After pounding Central America, Tropical Storm Nate set to hit US

Sean Gardner/Getty Images(NEW YORK) – A tropical storm that killed at least 22 people in Central America is forecast to strengthen into a hurricane over the weekend before roaring ashore in New Orleans.

Hurricane watches and warnings were already in effect for coastal areas of four southeastern U.S. states. The region includes metropolitan New Orleans, where a hurricane watch has been issued, according to the National Hurricane Center.

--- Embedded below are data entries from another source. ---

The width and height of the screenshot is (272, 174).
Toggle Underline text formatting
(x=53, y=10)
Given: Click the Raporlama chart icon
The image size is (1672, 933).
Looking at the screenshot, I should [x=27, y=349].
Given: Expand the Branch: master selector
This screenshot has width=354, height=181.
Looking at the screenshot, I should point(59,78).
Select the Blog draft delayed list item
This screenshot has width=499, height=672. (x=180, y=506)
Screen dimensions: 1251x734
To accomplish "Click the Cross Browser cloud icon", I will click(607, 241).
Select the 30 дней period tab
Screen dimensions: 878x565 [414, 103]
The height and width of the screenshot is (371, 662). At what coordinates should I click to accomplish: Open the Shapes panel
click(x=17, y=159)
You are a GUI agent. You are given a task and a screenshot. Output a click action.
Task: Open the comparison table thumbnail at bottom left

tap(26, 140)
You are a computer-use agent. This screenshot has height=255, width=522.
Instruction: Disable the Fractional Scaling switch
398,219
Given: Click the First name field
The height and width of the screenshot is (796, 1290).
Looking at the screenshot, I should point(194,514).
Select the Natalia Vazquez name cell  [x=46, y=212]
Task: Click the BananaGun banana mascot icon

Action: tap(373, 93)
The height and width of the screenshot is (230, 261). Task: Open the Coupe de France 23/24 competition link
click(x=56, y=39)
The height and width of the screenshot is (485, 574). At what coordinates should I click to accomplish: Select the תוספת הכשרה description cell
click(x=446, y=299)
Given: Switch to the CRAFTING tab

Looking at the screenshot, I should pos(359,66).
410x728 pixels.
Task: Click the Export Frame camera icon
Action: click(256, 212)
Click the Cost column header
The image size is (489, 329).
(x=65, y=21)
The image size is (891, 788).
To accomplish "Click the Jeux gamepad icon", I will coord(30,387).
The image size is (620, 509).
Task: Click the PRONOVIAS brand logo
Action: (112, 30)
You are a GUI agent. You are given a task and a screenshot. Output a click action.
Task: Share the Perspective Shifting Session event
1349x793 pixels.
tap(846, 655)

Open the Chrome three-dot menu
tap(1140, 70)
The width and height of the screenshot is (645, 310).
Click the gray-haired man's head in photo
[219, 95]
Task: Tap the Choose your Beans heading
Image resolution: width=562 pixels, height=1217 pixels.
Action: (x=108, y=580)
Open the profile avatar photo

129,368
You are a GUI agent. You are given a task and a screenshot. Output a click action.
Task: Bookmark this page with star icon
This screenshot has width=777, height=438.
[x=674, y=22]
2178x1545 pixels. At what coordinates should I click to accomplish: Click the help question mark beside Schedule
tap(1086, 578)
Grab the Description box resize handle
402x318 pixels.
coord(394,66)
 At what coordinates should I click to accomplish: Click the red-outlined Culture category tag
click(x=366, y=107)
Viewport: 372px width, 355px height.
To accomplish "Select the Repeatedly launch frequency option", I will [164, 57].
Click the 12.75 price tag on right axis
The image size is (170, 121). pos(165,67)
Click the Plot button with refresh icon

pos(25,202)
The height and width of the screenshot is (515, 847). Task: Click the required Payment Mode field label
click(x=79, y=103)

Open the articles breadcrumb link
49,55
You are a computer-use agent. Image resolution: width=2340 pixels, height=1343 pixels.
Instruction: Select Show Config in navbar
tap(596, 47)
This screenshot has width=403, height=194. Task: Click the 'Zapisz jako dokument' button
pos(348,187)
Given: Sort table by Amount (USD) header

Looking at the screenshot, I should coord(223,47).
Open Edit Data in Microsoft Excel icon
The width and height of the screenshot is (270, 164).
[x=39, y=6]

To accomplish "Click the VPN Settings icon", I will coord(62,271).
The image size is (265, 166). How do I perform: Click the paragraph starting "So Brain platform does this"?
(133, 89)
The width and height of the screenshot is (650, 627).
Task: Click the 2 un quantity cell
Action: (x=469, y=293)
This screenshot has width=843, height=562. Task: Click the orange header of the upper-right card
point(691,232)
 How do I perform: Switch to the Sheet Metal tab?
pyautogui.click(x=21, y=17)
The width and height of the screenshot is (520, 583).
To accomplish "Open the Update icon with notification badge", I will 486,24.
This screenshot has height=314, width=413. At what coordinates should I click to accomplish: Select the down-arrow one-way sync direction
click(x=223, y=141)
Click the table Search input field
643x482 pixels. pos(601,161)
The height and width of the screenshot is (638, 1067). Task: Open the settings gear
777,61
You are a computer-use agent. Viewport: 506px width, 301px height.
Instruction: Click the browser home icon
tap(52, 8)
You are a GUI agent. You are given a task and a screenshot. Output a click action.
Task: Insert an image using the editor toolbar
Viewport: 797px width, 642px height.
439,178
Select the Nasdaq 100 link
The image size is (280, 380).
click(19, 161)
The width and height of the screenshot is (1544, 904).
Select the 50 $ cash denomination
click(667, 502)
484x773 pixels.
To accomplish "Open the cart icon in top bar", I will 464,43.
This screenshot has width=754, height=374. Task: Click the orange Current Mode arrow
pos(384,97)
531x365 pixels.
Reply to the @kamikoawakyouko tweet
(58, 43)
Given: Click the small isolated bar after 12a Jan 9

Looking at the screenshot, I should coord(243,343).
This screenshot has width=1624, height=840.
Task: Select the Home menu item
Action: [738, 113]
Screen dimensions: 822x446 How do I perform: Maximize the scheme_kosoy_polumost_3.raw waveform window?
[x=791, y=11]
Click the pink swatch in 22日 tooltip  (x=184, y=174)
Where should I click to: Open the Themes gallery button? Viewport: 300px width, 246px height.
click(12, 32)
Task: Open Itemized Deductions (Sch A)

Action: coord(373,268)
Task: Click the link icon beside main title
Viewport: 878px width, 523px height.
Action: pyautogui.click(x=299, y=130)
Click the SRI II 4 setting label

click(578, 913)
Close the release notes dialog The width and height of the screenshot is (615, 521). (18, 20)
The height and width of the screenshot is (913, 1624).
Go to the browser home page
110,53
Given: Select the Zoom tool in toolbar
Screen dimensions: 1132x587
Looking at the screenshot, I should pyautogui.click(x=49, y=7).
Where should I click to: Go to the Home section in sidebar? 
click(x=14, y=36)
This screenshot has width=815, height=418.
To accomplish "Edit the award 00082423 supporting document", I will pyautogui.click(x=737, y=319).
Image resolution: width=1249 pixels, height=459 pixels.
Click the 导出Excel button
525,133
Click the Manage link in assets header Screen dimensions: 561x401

Louisiana Gov. John Bel Edwards declared a state of emergency on Thursday as his state braces for a direct hit. He mobilized 1,300 National Guard troops, with 15 going to New Orleans to monitor the troubled pump and drainage system there.

New Orleans Mayor Mitch Landrieu declared a state of emergency for the city ahead of the storm's approach. Landrieu warned that the areas outside of the levee protection system could see a 3 to 6 foot storm surge.

Landrieu said officials are working "around the clock" to repair all power and pumps for the city's drainage system, which is grappling with flooding from recent rains. As of Thursday afternoon, 108 of the city's 120 pumps were working, the mayor said.

St. Bernard Parish, located southeast of New Orleans, also declared a state of emergency and issued a mandatory evacuation for residents outside of the levee system.

So far, the Atlantic has seen five major hurricanes (Category 3 or higher) during the 2017 season, two short of the record set in 2005, when seven major hurricanes hit.

The new weather system, dubbed Nate, strengthened into a tropical storm in the western Caribbean Sea near Nicaragua on Thursday morning. It pounded Central America with rain heavy, causing deadly flash floods and mudslides. Some areas could see up to 15 inches of rain through the weekend, according to the National Hurricane Center.

Tropical Storm Nate will traverse the northwestern Caribbean Sea Friday and reach the eastern coast of the Yucatan Peninsula early Friday evening. The storm's center was churning about 175 miles south-southeast of Cozumel, Mexico, and racing toward the north-northwest at 21 mph as of 11 a.m. ET. Maximum sustained winds were 50 mph, according to the National Hurricane Center.

"Strengthening is forecast during the next couple of days, and Nate is expected to become a hurricane by the time it reaches the northern Gulf of Mexico," the National Hurricane Center said in its latest advisory.

Nate is forecast to approach southeastern Louisiana early Sunday, making landfall as a Category 1 hurricane somewhere between New Orleans and Mobile, Alabama.

In preparation for the storm, Alabama Gov. Kay Ivey issued a statewide state of emergency that went into effect at 7 a.m. ET Friday. Florida Gov. Rick Scott on Thursday declared a state of emergency in 29 countries.

Oil and gas companies began evacuating six production platforms on Thursday, according to the Bureau of Safety Environmental Enforcement. While one movable rig was taken out of the storm's path, no drilling rigs have been evacuated.

Nate could drop 3 to 6 inches of rain in states along the central U.S. Gulf Coast, with some areas getting as much as 12 inches. Tropical storm conditions and hurricane conditions are possible within the designated watch areas Saturday night.

Meanwhile, a storm surge is expected to raise water levels by as much as 4 to 7 feet from Louisiana to the Alabama-Florida border, according to the National Hurricane Center.